** Collected data entries **
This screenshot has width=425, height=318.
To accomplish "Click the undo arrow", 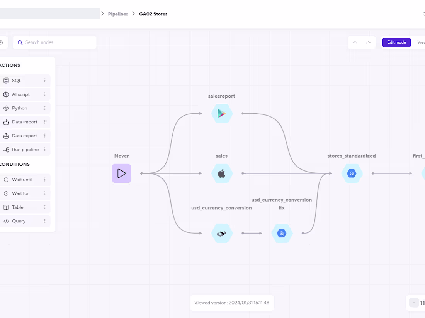I will (x=355, y=42).
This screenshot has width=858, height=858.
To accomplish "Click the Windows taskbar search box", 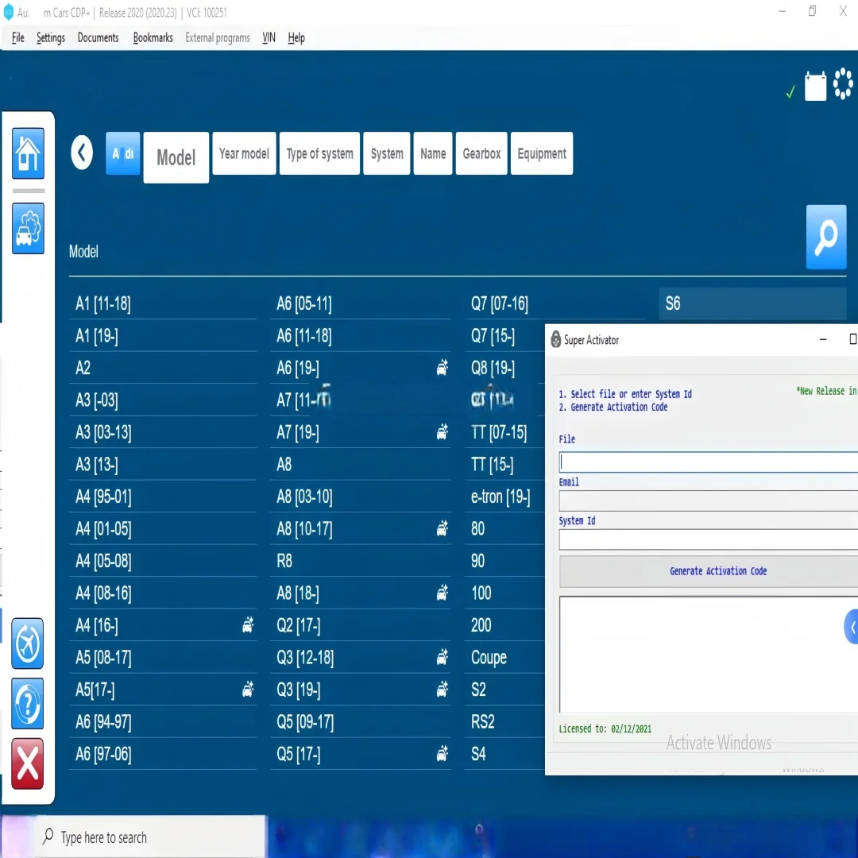I will pos(151,837).
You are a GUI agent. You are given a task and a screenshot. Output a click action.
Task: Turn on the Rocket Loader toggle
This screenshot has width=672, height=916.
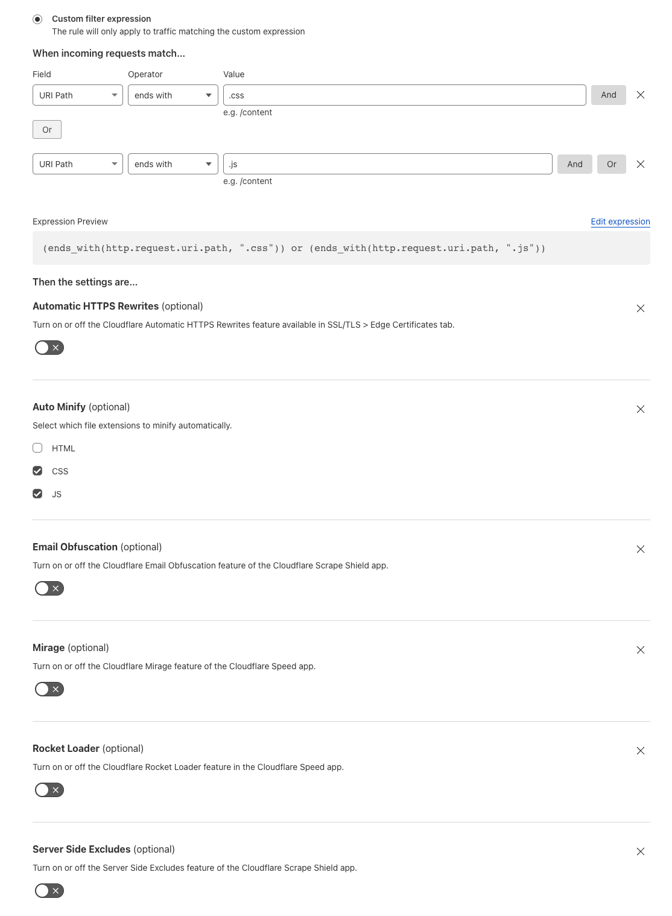coord(49,790)
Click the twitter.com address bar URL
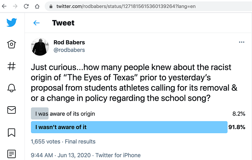The width and height of the screenshot is (252, 160). (126, 6)
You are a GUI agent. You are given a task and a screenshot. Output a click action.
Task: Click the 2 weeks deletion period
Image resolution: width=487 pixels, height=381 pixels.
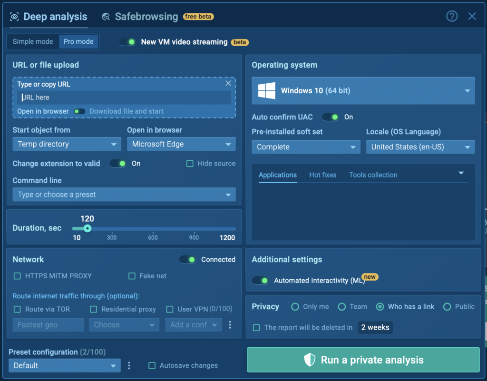tap(375, 327)
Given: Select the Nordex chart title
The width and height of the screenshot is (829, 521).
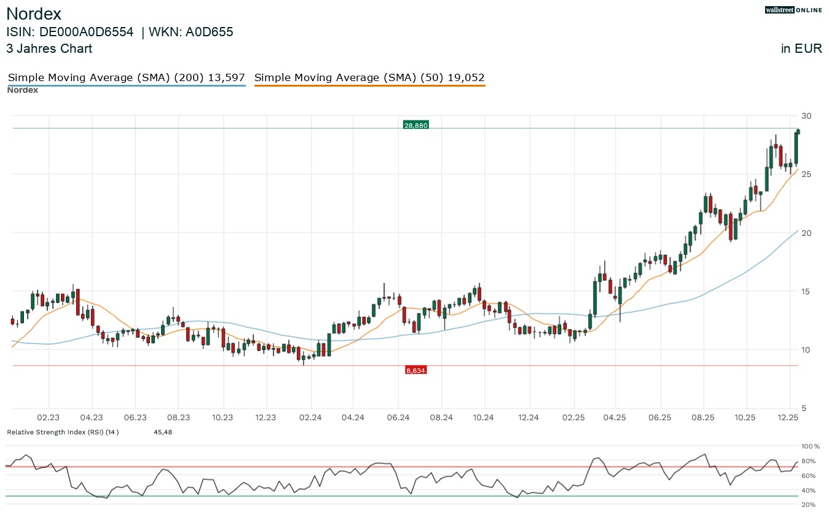Looking at the screenshot, I should tap(33, 14).
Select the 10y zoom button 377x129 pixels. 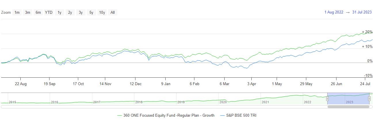(102, 12)
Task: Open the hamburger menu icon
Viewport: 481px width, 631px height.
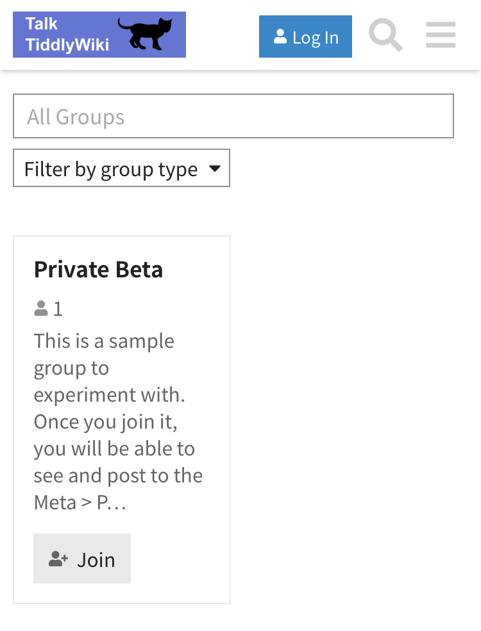Action: [x=441, y=35]
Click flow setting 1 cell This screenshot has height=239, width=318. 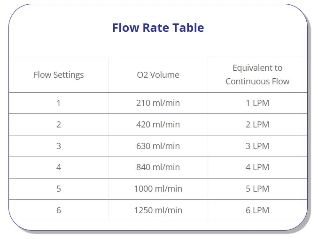(x=59, y=103)
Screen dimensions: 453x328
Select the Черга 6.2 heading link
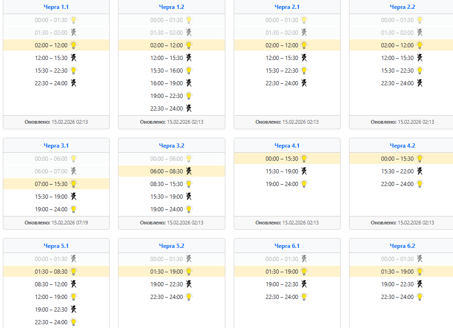(402, 246)
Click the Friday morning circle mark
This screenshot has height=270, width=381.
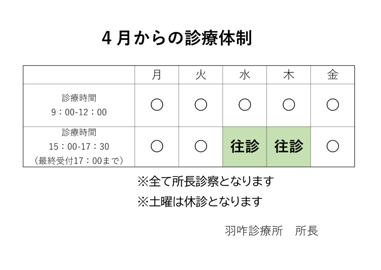[333, 105]
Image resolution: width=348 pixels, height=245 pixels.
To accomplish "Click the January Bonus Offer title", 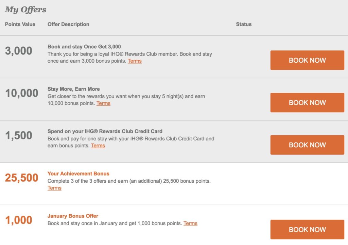I will tap(73, 216).
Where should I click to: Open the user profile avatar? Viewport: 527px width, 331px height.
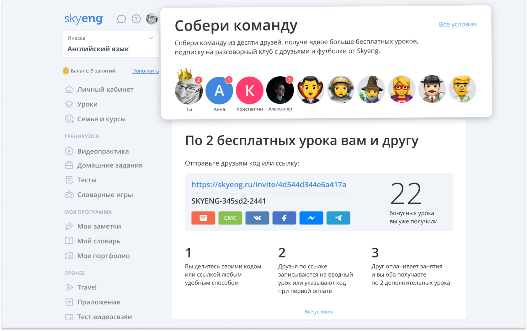[152, 19]
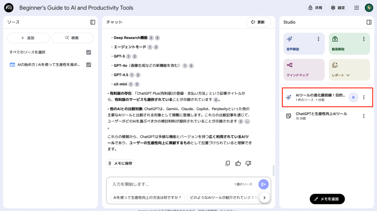Play the AIツールの進化最前線 audio overview
This screenshot has height=211, width=377.
(x=353, y=97)
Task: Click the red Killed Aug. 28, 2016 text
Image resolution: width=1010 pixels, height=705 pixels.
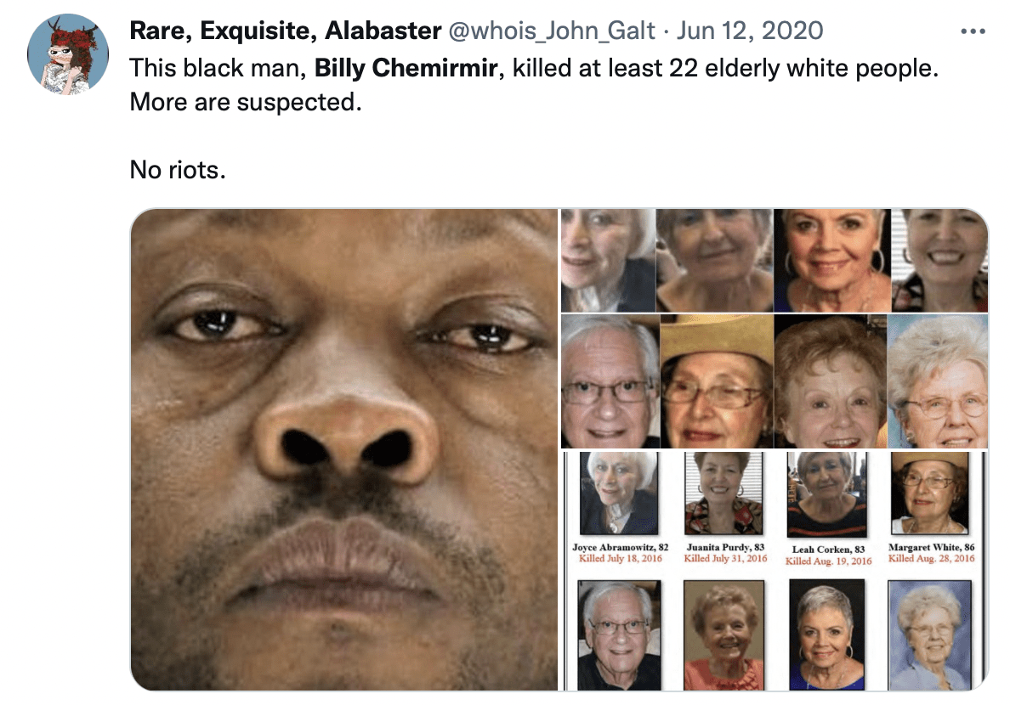Action: [932, 558]
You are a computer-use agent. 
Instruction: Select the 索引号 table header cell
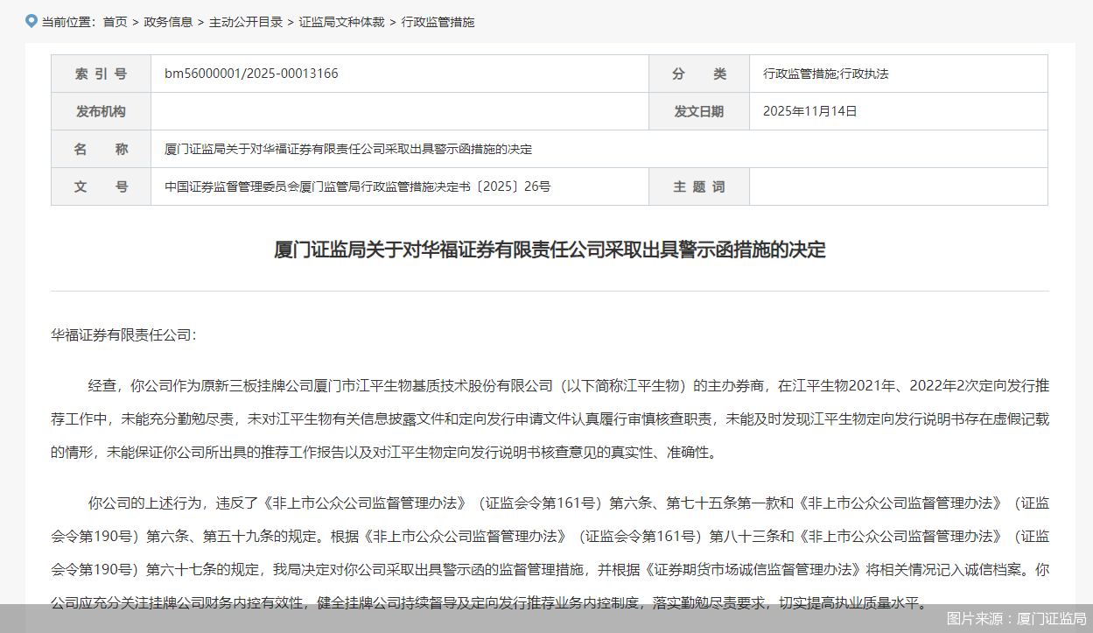tap(101, 74)
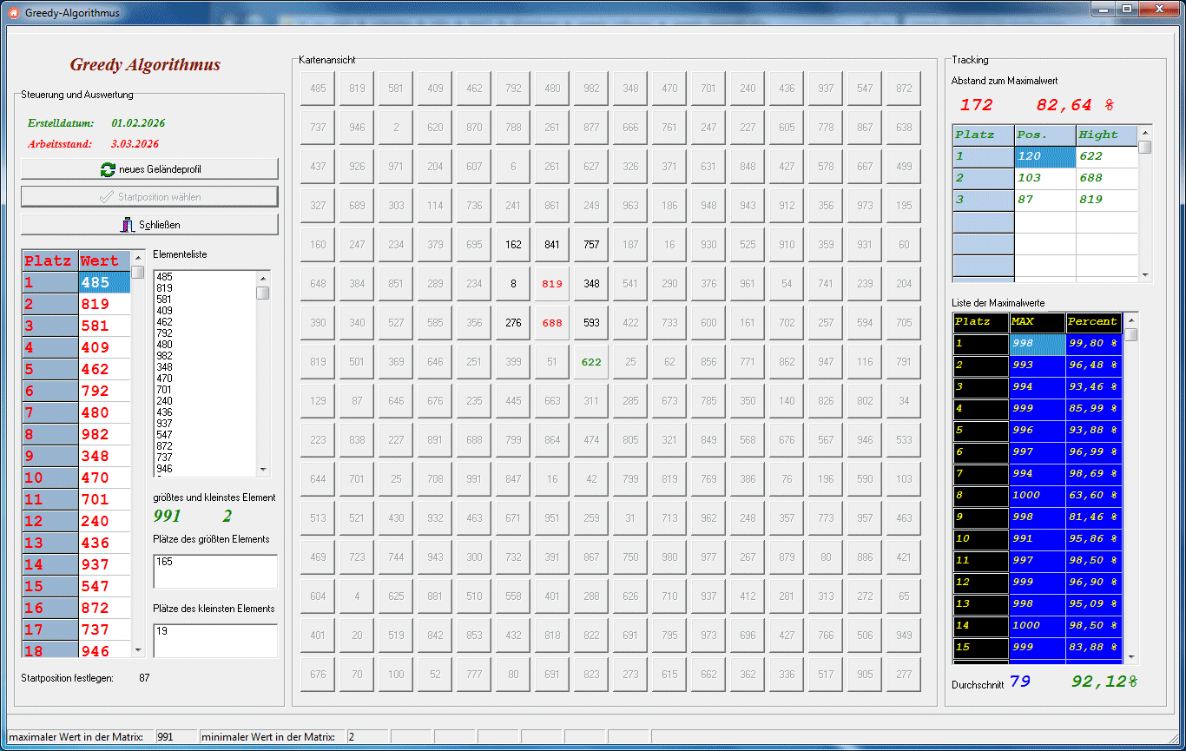Viewport: 1186px width, 751px height.
Task: Select value 792 in the Elementeliste
Action: (164, 333)
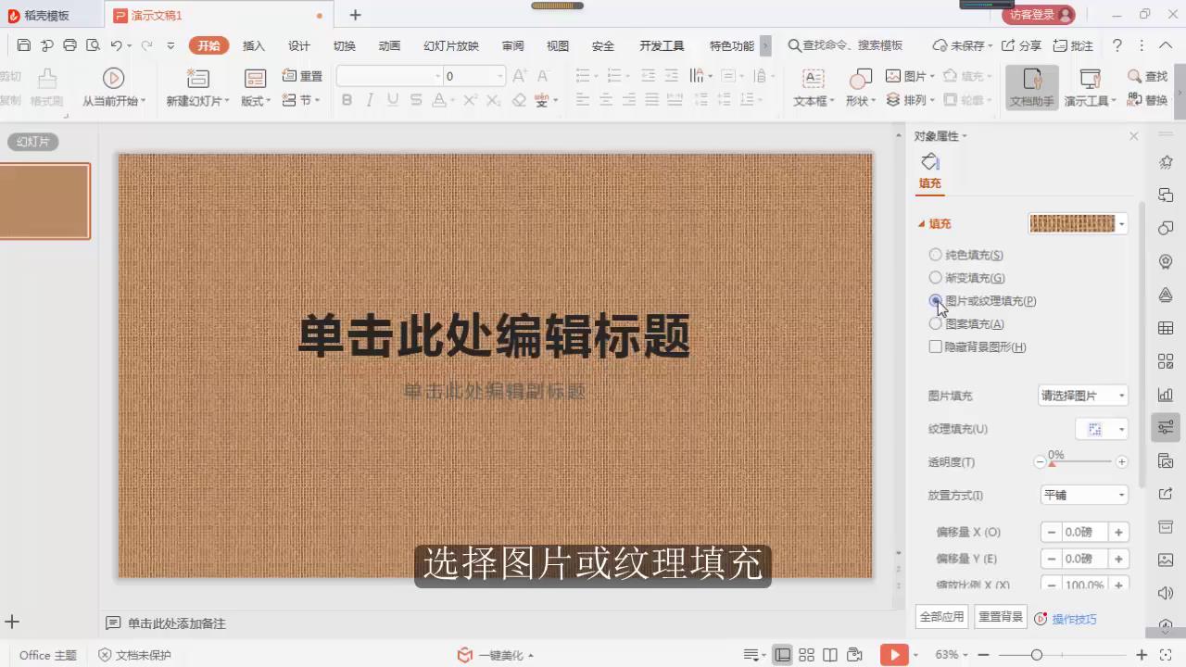This screenshot has width=1186, height=667.
Task: Switch to the 插入 ribbon tab
Action: tap(252, 44)
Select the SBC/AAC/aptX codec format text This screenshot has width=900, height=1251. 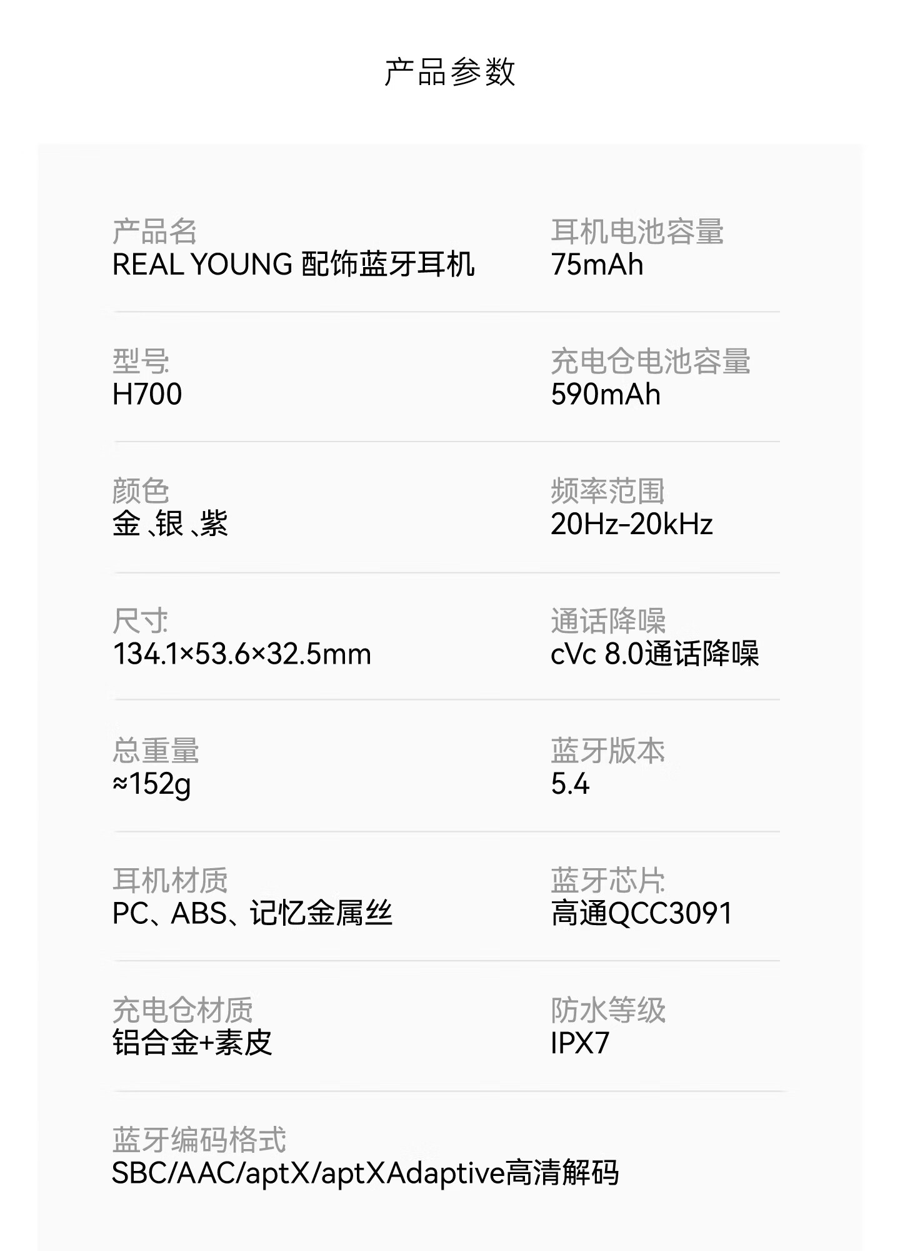tap(365, 1173)
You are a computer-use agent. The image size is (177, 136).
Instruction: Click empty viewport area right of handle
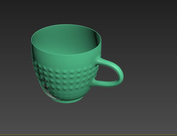pyautogui.click(x=149, y=73)
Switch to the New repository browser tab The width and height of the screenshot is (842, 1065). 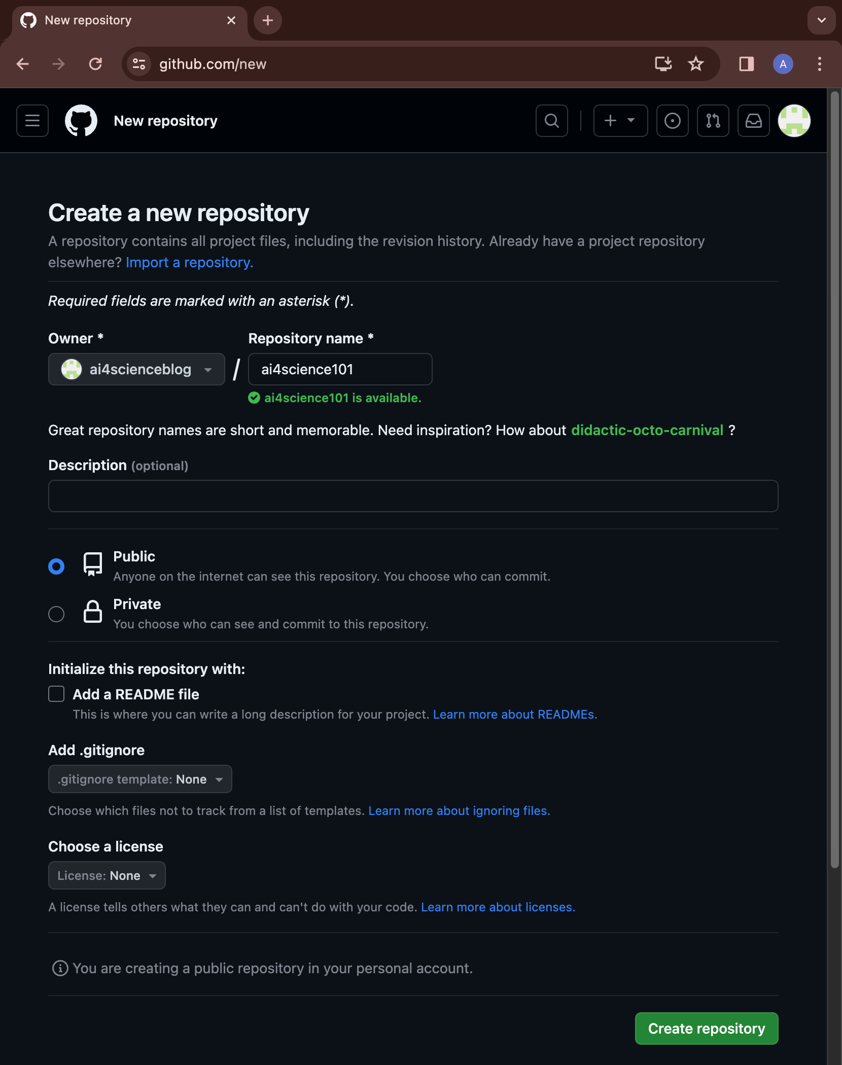click(x=122, y=20)
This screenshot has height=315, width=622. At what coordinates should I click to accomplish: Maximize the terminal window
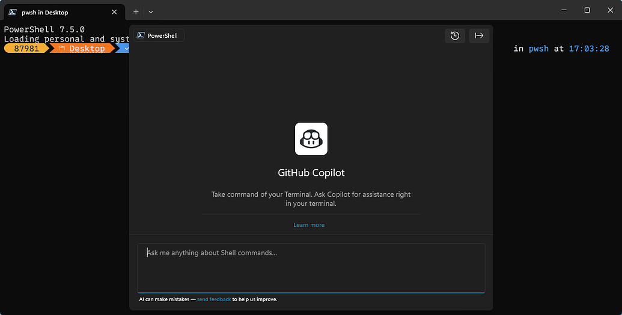[x=587, y=10]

** Exercise objective **
Whenever the string "agent" shows up in a line above, copy that line.

** Answer section **
You are a GUI agent. You are given a task and a screenshot. Output a click action.
You are a GUI agent. You are given a task and a screenshot. Output a click action.
You are a computer-use agent. 
You are a computer-use agent. The image size is (177, 136).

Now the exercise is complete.